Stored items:
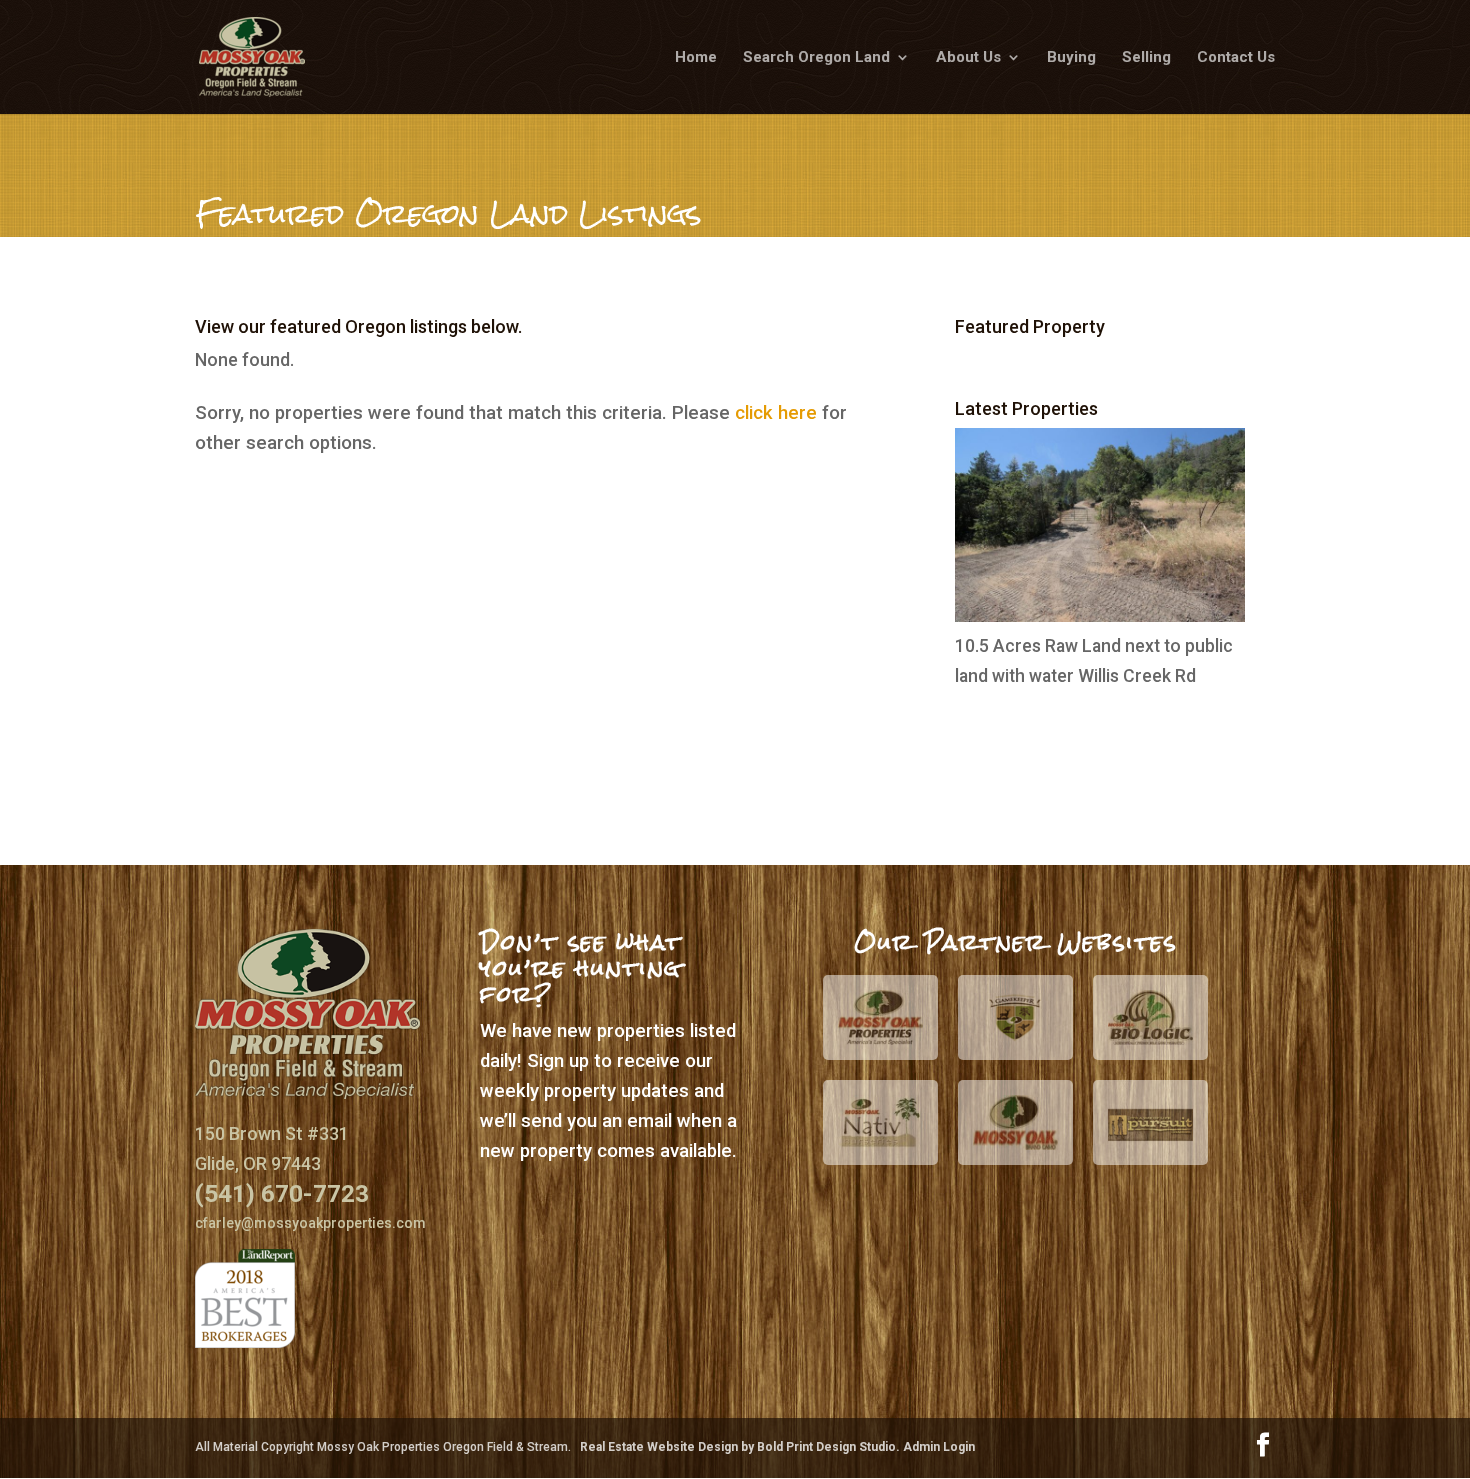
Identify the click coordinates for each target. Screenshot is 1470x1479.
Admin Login (939, 1447)
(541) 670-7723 (282, 1193)
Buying (1071, 58)
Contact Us (1236, 58)
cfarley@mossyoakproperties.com (310, 1223)
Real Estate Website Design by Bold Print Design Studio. (741, 1447)
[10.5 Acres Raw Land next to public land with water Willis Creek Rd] (1100, 616)
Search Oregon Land (816, 58)
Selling (1146, 58)
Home (696, 58)
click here (776, 413)
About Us (968, 58)
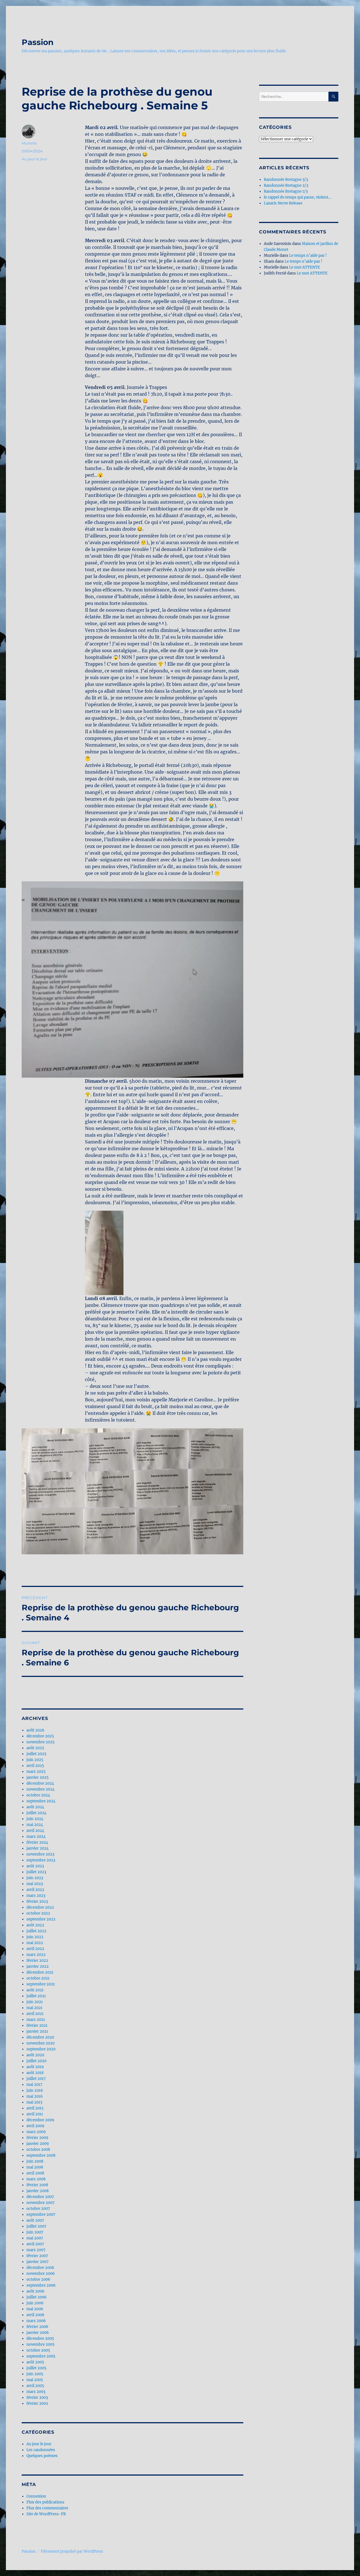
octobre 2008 (38, 2149)
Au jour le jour (34, 159)
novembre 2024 (40, 1789)
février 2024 (37, 1842)
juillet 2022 (36, 1931)
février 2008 (37, 2185)
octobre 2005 (38, 2350)
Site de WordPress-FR (46, 2514)
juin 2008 (34, 2161)
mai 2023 (34, 1883)
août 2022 (35, 1925)
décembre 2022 (40, 1907)
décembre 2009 (40, 2120)
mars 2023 (35, 1895)
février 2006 (37, 2326)
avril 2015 (35, 2108)
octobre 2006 (38, 2279)
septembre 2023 (40, 1860)
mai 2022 (34, 1942)
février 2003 (37, 2397)
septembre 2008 (40, 2155)
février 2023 (37, 1901)
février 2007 (37, 2255)
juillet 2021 (36, 1996)
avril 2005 (35, 2385)
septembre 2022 (40, 1919)
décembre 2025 (40, 1736)
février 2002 (37, 2403)
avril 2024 (35, 1830)
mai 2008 (34, 2167)
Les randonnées (40, 2449)
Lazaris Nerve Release (283, 203)
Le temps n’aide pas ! (308, 255)
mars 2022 (36, 1954)
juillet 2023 (36, 1872)
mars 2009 (36, 2131)
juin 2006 (35, 2303)
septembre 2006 (41, 2285)
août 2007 (35, 2220)
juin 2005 (34, 2374)
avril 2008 (35, 2173)
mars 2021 (35, 2019)
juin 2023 (34, 1877)
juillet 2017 (36, 2078)
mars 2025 (36, 1771)
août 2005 (35, 2362)
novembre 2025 (40, 1742)
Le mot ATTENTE (304, 267)
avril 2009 (35, 2126)
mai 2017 (34, 2084)
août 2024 (35, 1807)
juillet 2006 (36, 2297)
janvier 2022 (37, 1966)
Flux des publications (45, 2502)
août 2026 (35, 1730)
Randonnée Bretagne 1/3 (286, 191)
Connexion (36, 2496)
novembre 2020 (40, 2043)
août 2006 (35, 2291)
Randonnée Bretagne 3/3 (286, 179)
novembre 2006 (40, 2273)
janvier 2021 (37, 2031)
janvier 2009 (37, 2143)
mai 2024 (34, 1824)
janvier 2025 (37, 1777)
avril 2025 (35, 1765)
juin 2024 (34, 1818)
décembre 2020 (40, 2037)
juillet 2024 (36, 1813)
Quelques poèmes (42, 2455)
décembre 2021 (39, 1972)
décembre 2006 (40, 2267)
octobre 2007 (38, 2208)
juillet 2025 (36, 1753)
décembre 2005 (40, 2338)
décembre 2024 (40, 1783)
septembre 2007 (40, 2214)
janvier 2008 (37, 2190)
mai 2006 (34, 2309)
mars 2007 (36, 2250)
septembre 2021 (40, 1984)
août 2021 (35, 1990)
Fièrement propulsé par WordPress (72, 2551)
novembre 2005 (40, 2344)
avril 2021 (35, 2013)
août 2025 (35, 1748)
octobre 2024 (38, 1795)
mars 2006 (36, 2320)
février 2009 (37, 2137)
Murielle (29, 143)
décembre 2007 (40, 2196)
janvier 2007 (37, 2261)
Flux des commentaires (47, 2508)
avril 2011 (34, 2114)
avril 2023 (35, 1889)
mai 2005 (34, 2379)
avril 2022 (35, 1948)
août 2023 (35, 1866)
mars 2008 (36, 2179)
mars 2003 (35, 2391)
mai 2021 (34, 2007)
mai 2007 (34, 2238)
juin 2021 (34, 2001)
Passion (37, 42)
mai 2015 (34, 2102)
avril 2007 (35, 2244)
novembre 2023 (40, 1854)
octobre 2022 (38, 1913)
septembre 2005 (40, 2356)
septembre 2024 (40, 1801)
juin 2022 (34, 1937)
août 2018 (35, 2072)
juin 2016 (34, 2090)
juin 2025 (34, 1759)
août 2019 (35, 2066)
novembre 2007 (40, 2202)
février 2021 (37, 2025)
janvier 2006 (37, 2332)
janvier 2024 (37, 1848)
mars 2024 (36, 1836)
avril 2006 (35, 2314)
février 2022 (37, 1960)
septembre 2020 (40, 2049)
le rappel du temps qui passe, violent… (297, 197)
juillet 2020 (36, 2061)
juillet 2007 (36, 2226)
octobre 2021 (38, 1978)
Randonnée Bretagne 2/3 (286, 185)
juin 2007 (34, 2232)
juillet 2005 (36, 2368)
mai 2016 (34, 2096)
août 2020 (35, 2055)
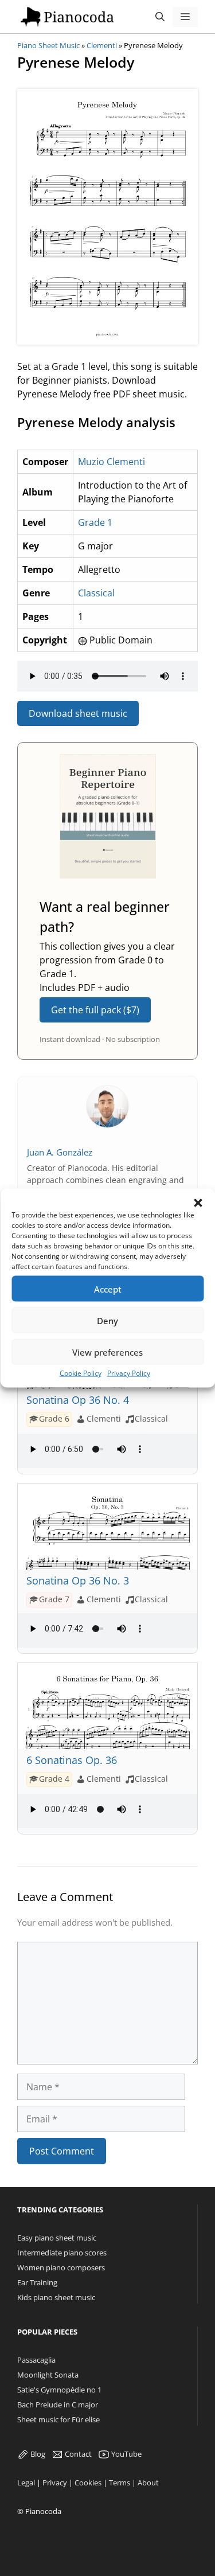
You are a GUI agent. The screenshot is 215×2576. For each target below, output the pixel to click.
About (148, 2482)
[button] (198, 1203)
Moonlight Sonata (48, 2375)
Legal (26, 2482)
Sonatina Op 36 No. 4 (77, 1400)
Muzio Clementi (111, 461)
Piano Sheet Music (48, 45)
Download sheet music (78, 713)
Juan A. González (59, 1152)
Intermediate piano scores (62, 2252)
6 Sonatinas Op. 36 (71, 1760)
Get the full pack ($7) (95, 1010)
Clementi (102, 45)
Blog (37, 2454)
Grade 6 (54, 1419)
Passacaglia (36, 2360)
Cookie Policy (80, 1373)
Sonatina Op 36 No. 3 (77, 1580)
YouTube (126, 2454)
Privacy (54, 2482)
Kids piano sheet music (56, 2297)
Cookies (88, 2482)
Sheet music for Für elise (58, 2419)
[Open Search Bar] (160, 17)
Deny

PROBLEM STATEMENT: Count up the lines in the entries that hold "each", and respond with that count and no other text.

SOLUTION BELOW: 2